What is needed =>
For this exercise, copy exactly every line from the one holding "Where should I" through the end of the data, both included. Omit pictures.

(Dataset excerpts)
════════

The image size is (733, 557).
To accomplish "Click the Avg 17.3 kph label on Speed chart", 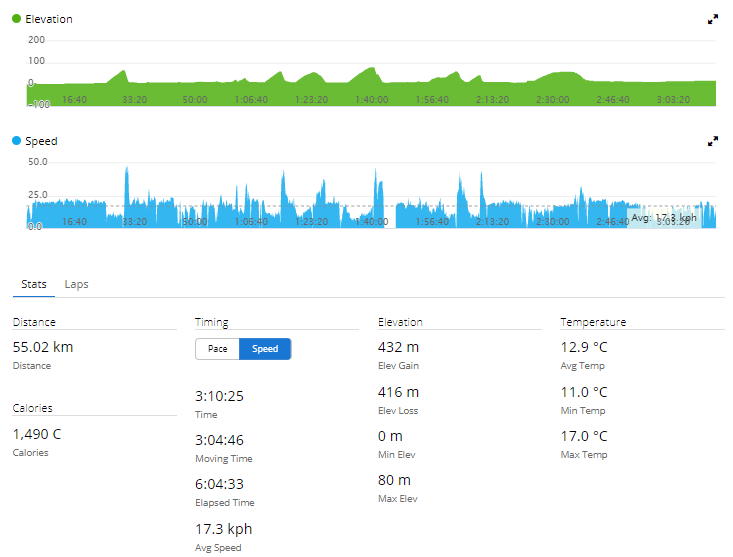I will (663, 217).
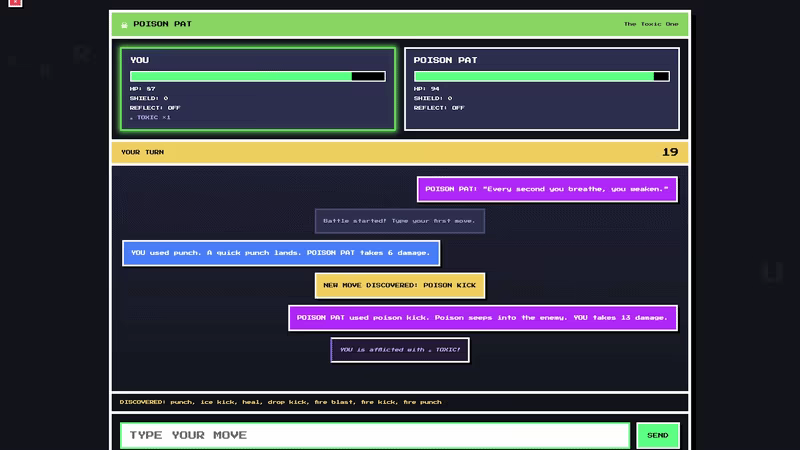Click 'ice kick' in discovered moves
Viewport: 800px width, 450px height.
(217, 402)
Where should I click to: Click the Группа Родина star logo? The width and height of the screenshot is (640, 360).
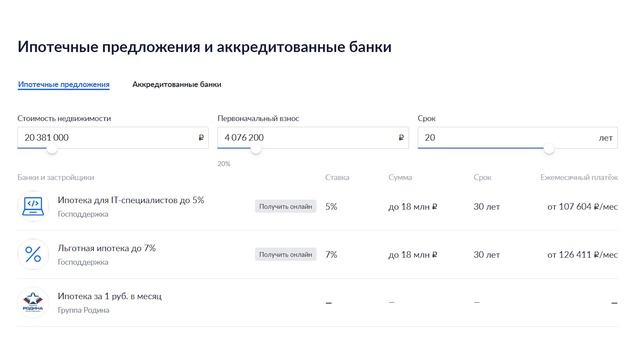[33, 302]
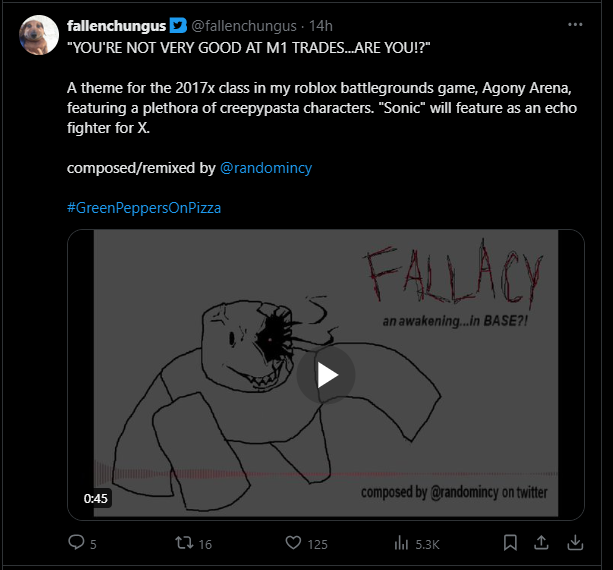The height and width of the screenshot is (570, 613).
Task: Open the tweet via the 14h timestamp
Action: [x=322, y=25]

════════

Response box =>
Where should I click to: Click the Группа Родина star logo? The width and height of the screenshot is (640, 360).
[33, 302]
The height and width of the screenshot is (570, 613).
Task: Open the tweet via the 14h timestamp
Action: [x=322, y=25]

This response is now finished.